Although often ignored, the importance of food and drug interactions cannot be denied. The classic interactions of some cancer drugs and anti-seizure medications can lower the effectiveness of the medication. Grapefruit juice impacts the pharmacokinetics of Lipitor and other cholesterol-lowering medications (Bailey and Dresser, 2004).
Approximately 97% of those older than age 51 do not consume the current Adequate Intake of vitamin D (NHAN ES, 2005–06). In addition, as we age, ability to synthesize vitamin D declines (Oudshoorn et al., 2009), as does the concentration of 7-dehydrocholesterol in the skin (MacLaughlin and Holick, 1985). This is the same population that is at risk for cardiovascular disease and prescribed the No. 1 HMG-CoA reductase inhibitor, atorvastatin, better known as Lipitor (Medical Expenditure Panel Survey, July 2007).
Vitamin D and cholesterol share a common metabolic pathway with 7-dehydrocholesterol (Holick, 2006). Upon transformation to 25-hydroxyvitamin D (25[OH]D3) in the liver, there are several pathways through which this intermediate affects osteoblastic activity, calcium balance, and, ultimately, bone health, neuromuscular functions, and numerous metabolic roles. A recent study indicated low levels of serum 25(OH)D3 (≤ 15 ng/mL) are associated with more than twice the risk of cardiovascular disease and myocardial infarction in men relative to those with sufficient 25(OH)D3 (≥ 30 ng/mL) (Giovannucci et al., 2008).

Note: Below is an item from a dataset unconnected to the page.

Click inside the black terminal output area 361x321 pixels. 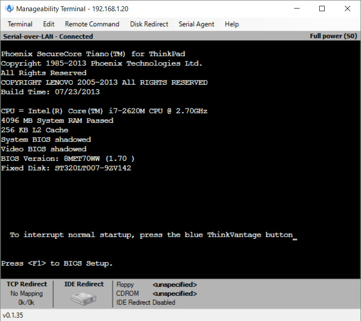(179, 197)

Several recent publications noted a relationship between the statins and vitamin D status whereas some studies indicate the absence of a relationship. Part of this relationship is that statins are HMG-CoA reductase inhibitors, and may inhibit the synthesis of 7-dehydrocholesterol and impair production of the active forms of vitamin D. The linkage of low vitamin D levels and cardiovascular disease has been suggested by in vitro studies demonstrating that vitamin D deficiency contributes to an imbalance of pro-inflammatory and anti-inflammatory cytokines, modulation of 25(OH)D3 production, and abnormal sodium handling caused by perturbations of the renin-angiotensin system, which contribute to hypertension (Li, 2003).
A small study among women receiving vitamin D3 for 2 years indicated that those on statins had a higher serum 25(OH)D3 (20.5±8.0 ng/mL) than those not on statins (17.3±7.2 ng/mL) (Aloia et al., 2007). Another study among patients with acute coronary syndrome noted those receiving atorvastatin without additional vitamin D for 12 mo presented the expected improved lipoprotein profile and increased serum 25(OH)D3 (18.8±7.6 vs 16.4±7.6 ng/mL) relative to the baseline (Pérez-Castrillón et al., 2007).

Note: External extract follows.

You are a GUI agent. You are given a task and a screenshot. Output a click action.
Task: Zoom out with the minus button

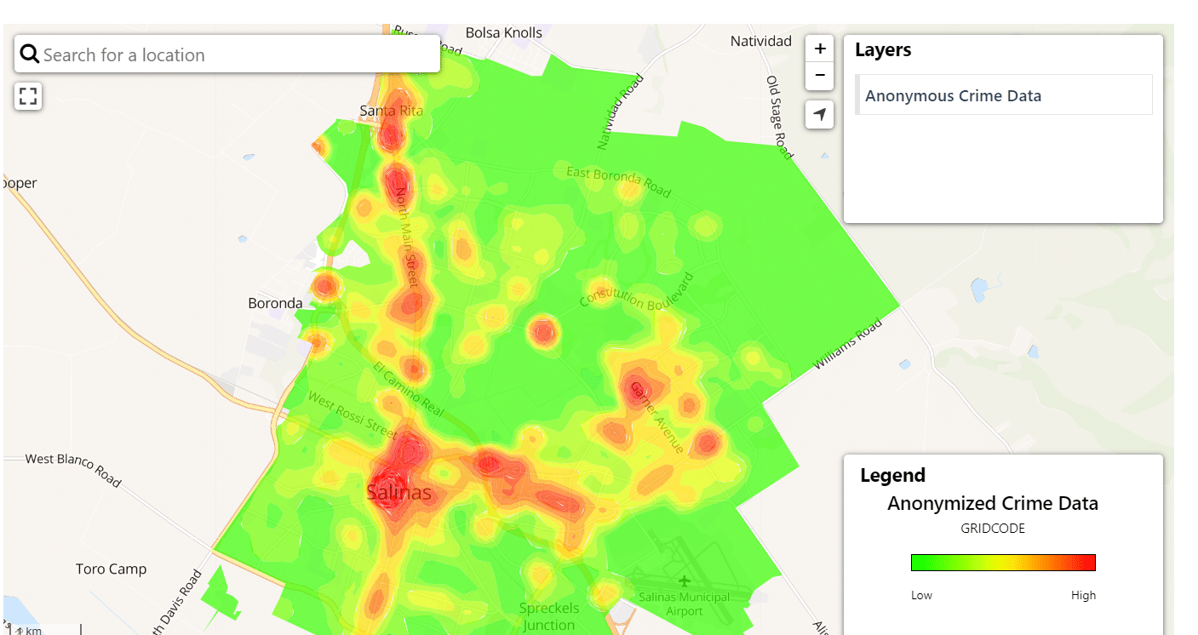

None of the apparent increases of serum 25(OH)D3 levels in these studies achieved the concentration needed to reduce the risk of a cardiovascular event. However, with respect to bone health, a short-term study in Japan indicated patients with heterozygous familial hypercholesterolemia who received step-wise doses of atorvastatin without vitamin D supplementation demonstrated a significant improvement in two bone metabolism markers. These same indicators were increased if these patients were treated specifically with vitamin D to achieve serum 25(OH)D3 levels greater than 50 ng/mL (Kajinami et al., 2003).

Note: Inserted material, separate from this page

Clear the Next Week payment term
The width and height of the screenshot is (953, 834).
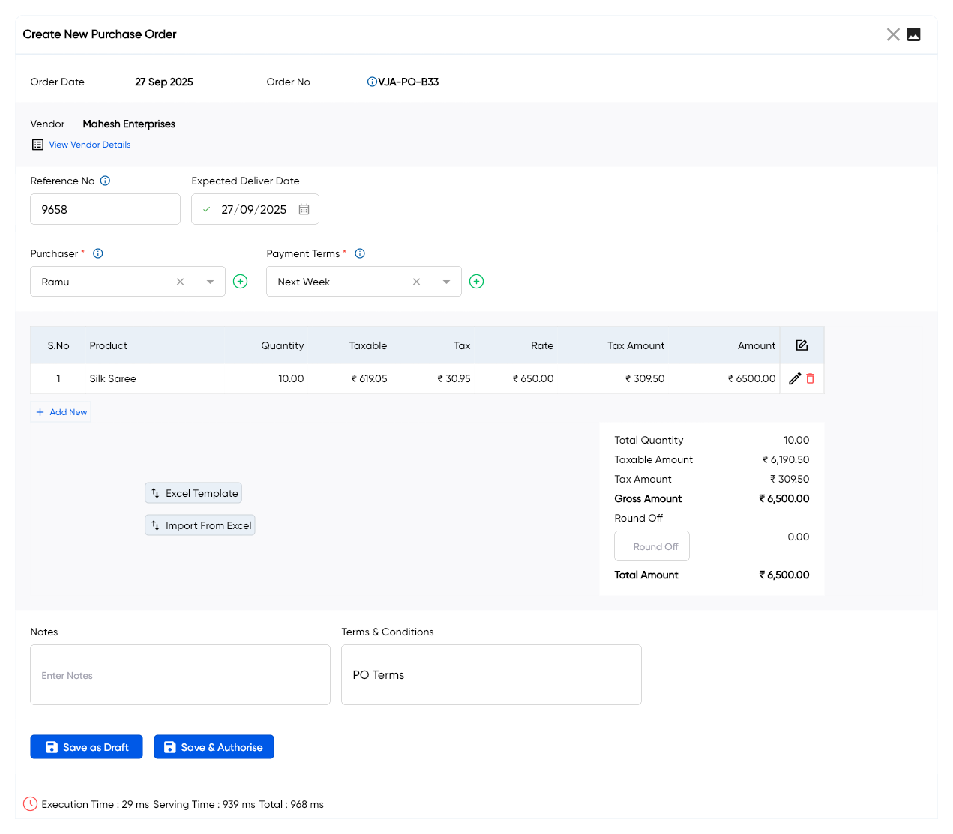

A meta-analysis that examined the impact of HNGCoA reductase inhibitors on osteoporosis indicated a reduced risk of hip fracture and improved hip bone mineral density (Hatzigeorgiou and Jackson, 2005). However, among the 31 studies reviewed, there appeared to be small effects on some bone health biomarkers and no effect on others.
When patients receiving statin medication take vitamin D supplements, the interaction between vitamin D and the statin may have unexpected consequences (Schwartz, 2009). While the metabolic impact of vitamin D may reduce the risk of myocardial infarction and reduce the risk of hip fracture among the population receiving statin therapy, there is some evidence that vitamin D supplementation modulates the pharmacokinetics of the drug and its metabolites, while apparently exhibiting a synergistic lowering effect on cholesterol concentrations.
Perhaps vitamin D and its intermediates and the metabolites of statins have novel pleiotropic effects (Yavuz et al., 2009). These kinds of food and nutrient interactions with medications deserve increased investigation. Indeed they may explain some of the frequent variability when testing medications in clinical trials where nutrition is not considered an important factor.